**Lesetext**
Wie ist aus so einer Spirale der Gewalt herauszukommen, die allein im 20. Jahrhundert zu unermesslich vielen Menschen das Leben geraubt hat? Es gehört zur Lebenserfahrung der Menschen, auf Gegensätze zu stoßen, zur Erkenntnis, dass das eigene Wollen mit dem anderer nicht harmoniert. Wir kennen heftige Diskussionen, ja richtigen Streit, gegenseitiges Anschweigen und aus dem Weg Gehen. Gelegentlich braucht es da eine Dritte oder einen Dritten, die bzw. der vermittelt. Und nicht jeder Konflikt ist ohne Gewalt zwischen den Menschen. Aber wir wissen hier doch zumindest in der Theorie und zum Glück auch häufig in der Lebenspraxis, wie die Eskalation eines Konfliktes begrenzt werden kann.

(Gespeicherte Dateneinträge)
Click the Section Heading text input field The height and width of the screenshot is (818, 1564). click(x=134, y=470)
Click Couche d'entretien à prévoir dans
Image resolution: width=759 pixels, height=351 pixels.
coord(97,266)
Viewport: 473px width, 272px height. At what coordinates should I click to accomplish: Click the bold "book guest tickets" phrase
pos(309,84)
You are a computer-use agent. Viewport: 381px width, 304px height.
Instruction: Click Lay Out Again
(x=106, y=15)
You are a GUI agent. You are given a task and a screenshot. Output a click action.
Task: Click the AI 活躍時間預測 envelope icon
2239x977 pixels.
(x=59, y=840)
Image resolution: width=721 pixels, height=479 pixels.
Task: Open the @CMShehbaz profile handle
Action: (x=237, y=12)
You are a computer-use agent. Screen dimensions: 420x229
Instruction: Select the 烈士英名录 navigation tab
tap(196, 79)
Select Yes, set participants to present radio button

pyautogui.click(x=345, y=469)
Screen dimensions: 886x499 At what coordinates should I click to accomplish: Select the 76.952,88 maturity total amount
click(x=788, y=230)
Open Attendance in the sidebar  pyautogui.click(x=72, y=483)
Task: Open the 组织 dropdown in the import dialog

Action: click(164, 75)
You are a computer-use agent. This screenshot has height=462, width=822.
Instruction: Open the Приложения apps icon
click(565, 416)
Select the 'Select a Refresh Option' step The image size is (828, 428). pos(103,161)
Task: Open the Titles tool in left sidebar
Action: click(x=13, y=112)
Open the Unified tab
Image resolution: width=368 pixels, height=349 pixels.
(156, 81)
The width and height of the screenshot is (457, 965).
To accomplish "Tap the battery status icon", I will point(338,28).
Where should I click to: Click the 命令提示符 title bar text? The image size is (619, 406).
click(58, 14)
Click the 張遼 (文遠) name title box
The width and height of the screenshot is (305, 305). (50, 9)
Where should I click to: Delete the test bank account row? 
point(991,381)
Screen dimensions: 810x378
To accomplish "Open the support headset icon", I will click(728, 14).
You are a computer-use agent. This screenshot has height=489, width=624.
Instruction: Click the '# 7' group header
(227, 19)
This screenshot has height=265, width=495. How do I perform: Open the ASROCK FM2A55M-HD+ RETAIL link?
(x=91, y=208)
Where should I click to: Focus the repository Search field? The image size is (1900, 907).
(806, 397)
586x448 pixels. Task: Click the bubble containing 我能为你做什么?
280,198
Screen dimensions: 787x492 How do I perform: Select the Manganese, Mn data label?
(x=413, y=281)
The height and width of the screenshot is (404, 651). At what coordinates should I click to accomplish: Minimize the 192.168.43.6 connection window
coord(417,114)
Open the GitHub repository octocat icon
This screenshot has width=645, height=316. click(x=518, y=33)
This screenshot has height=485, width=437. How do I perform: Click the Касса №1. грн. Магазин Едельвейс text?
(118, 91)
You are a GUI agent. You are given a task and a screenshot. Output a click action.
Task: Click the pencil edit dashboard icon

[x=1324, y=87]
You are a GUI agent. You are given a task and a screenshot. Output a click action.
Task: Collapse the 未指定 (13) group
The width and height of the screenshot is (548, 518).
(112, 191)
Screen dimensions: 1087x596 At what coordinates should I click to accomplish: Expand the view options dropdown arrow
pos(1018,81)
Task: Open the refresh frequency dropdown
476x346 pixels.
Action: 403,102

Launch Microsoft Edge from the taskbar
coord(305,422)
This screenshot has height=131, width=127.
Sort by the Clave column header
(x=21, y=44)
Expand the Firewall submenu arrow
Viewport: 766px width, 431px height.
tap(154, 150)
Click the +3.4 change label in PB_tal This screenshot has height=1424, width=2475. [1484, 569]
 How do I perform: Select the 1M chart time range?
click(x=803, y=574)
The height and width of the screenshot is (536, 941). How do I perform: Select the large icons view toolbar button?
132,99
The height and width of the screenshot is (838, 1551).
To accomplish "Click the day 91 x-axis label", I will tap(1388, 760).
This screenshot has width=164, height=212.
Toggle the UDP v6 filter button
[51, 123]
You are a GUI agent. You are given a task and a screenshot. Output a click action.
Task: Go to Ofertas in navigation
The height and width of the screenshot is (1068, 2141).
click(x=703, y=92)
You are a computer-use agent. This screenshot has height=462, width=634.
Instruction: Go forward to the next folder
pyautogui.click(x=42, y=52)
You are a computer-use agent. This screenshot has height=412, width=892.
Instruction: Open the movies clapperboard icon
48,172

**Übungsteile**
- 1) Gib an, in wie vielen Zeilen der Einträge die Zeichenfolge "Instruction" vorkommt, und nenne nur die Zahl. Groß- und Kleinschreibung sind dabei zu beachten.
- 2) Nimm den Lesetext über Gewalt und die Begrenzung von Konflikten wieder auf und schreibe ihn nach seinem letzten Satz weiter.

**Lösungen je Aufgabe**
- 1) 6

- 2)
Die Verhältnisse zwischen Staaten oder Bevölkerungsgruppen innerhalb eines Landes sind komplexer, aber letztlich doch ähnlich. Militärisch geführte Konflikte brauchen wochenlange strategische Vorbereitungen. Kriege "brechen" nicht aus wie etwa die Naturgewalt eines Vulkans. Kriege werden geplant und begonnen. Wer einen Krieg beginnt, stellt sich nicht hin und sagt am 1. September 1939: "Wir überfallen jetzt als erstes einmal Polen."

Es gibt immer eine Alternative zu Krieg, also zu einer militärischen Konfliktlösung. Die Politik hat genügend geschichtliche Erfahrungen, um zu wissen, wie es mittels Diplomatie und Verhandeln geht.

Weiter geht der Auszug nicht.